Widespread concerns about “conservative” and “inconsistent” property valuations have led a number of lenders to introduce a single set of standing instructions for valuers.
The new standing instructions, developed by RP Data, make it simpler for valuers who no longer have to deal with different standing instructions from different banks.
The standing instructions outline a bank’s expectations regarding PropertyPRO (shortform), Restricted Valuation (Drive by) and Progress Inspection reports.
The Commonwealth Bank took the lead to gain agreement with other lenders, lenders' mortgage insurance (LMI) providers, the Australian Property Institute and major valuation firms, to establish this industry benchmark.
Previously, most banks had their own set of residential valuation standing instructions, which caused valuer confusion, unnecessary amended valuations and delays.
The new standing instructions provide guidelines that will assist in reducing the amount of amended reports and delays.
They also allow retail banks to measure valuation quality against the valuation minimum standards.
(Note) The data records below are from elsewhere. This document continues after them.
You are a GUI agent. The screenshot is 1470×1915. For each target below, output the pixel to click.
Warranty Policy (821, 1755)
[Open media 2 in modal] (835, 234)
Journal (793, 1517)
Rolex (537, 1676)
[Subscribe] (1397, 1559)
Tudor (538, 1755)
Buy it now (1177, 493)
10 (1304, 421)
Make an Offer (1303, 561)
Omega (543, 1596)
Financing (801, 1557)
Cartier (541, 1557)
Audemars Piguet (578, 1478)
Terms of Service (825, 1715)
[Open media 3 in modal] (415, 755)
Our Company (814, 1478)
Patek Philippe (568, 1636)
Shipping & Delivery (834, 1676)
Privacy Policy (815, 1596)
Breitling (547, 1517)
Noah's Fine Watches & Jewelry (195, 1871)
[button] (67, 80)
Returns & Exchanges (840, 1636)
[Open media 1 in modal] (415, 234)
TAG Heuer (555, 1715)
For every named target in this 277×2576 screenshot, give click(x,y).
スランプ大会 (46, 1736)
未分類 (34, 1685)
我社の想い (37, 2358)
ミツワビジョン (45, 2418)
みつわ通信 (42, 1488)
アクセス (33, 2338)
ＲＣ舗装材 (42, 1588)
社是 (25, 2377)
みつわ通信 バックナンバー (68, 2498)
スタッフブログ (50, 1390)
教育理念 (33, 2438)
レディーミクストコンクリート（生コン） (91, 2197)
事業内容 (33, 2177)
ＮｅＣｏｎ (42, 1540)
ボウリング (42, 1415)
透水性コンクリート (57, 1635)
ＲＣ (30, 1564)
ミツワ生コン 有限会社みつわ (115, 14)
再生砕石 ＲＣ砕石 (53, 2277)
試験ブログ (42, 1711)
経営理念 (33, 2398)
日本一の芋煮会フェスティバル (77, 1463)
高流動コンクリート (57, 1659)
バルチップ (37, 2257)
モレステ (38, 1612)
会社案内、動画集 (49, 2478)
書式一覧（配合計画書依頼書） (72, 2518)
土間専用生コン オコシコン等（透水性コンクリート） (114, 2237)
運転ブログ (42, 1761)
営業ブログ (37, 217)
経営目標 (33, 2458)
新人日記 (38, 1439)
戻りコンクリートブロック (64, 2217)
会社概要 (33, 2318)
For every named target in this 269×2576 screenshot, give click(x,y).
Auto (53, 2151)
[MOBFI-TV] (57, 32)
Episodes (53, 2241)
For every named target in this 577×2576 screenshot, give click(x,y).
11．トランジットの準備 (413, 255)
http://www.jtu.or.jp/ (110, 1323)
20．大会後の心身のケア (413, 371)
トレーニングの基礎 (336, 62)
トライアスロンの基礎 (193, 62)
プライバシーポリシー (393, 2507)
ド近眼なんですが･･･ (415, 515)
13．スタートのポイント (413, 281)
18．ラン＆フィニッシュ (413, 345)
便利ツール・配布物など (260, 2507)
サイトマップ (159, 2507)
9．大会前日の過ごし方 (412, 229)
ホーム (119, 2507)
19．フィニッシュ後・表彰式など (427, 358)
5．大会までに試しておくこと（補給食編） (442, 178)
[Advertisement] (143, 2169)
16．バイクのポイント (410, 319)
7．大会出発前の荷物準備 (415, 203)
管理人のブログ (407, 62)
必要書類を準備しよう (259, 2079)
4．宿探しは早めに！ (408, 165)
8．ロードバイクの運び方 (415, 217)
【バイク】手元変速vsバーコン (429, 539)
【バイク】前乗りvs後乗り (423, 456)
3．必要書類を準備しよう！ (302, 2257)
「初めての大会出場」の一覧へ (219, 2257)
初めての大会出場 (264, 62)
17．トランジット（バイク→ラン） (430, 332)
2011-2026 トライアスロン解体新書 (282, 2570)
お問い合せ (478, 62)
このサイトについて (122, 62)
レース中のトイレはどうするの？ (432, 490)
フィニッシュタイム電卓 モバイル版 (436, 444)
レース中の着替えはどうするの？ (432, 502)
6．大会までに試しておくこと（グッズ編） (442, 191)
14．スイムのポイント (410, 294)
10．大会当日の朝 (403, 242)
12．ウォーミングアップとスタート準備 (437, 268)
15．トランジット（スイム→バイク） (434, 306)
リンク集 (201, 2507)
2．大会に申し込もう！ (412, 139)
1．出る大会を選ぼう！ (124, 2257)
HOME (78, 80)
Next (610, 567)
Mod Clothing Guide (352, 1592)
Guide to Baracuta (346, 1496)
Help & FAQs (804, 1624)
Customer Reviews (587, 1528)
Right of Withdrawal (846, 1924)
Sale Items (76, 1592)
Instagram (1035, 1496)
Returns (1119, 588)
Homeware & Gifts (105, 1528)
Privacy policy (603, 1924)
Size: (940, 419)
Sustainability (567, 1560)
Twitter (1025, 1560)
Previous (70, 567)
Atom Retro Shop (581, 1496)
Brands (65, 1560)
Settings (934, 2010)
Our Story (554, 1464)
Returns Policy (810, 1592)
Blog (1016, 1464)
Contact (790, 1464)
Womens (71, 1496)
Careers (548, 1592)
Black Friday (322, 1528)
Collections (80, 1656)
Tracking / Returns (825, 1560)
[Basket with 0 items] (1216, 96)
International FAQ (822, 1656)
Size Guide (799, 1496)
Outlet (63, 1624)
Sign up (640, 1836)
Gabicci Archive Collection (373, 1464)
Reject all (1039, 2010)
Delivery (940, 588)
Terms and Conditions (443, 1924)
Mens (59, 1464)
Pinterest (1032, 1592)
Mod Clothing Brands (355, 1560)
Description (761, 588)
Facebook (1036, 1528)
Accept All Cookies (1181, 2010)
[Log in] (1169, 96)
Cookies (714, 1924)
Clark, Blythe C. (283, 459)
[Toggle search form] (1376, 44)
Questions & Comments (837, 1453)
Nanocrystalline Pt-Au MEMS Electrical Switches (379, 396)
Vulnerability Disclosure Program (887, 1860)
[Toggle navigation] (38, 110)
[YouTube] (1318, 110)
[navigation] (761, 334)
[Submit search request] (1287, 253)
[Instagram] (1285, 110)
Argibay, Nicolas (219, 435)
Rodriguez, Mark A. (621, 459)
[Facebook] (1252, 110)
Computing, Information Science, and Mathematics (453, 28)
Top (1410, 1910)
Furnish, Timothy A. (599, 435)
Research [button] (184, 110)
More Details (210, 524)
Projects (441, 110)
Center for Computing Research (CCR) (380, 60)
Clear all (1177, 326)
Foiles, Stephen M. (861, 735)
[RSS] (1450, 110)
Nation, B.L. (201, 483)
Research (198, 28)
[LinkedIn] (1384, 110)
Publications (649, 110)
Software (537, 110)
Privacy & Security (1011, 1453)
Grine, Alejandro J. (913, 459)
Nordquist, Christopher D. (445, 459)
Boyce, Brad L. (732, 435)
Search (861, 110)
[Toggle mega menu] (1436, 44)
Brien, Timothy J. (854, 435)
The new standardised set of instructions couldn’t come at a better time, with many brokers complaining about the “inconsistencies” in valuations from valuer to valuer and lender to lender.
This week Smart Property Investment discussed valuation issues with six leading property experts.
"[Valuers are] the centre of the universe," said Property Investment Professionals of Australia's Ben Kingsley.
"They control the whole equation, they either make it or break it. The bit that gets me is the comment on the bottom of some of the valuations, they might be doing a valuation on a property in Flemington and I get commentary around ‘the global economic outlook is looking uncertain’."
"There’s every reason why, I mean they carry all the risk, 100 per cent of the risk, make no mistake about it. But I’d rather get an argument around why this property is valued at what it is as opposed to some throw away line that it’s the global economic outlook that’s making me value this property 10 per cent lower than what I would have valued it six months ago."
Right Property Group's co-founder, Steve Waters, agreed. "I’m sure everyone has had the same experience where you can have the valuer go in on a Monday and there can be a 30 per cent difference on the Tuesday in terms of the same property.
"Until that’s addressed in terms of the security of their own position, because that’s why they’re valuing lower I believe, it’s nothing to do with the data, the whole industry is up for it. It’s going to be a long slow task."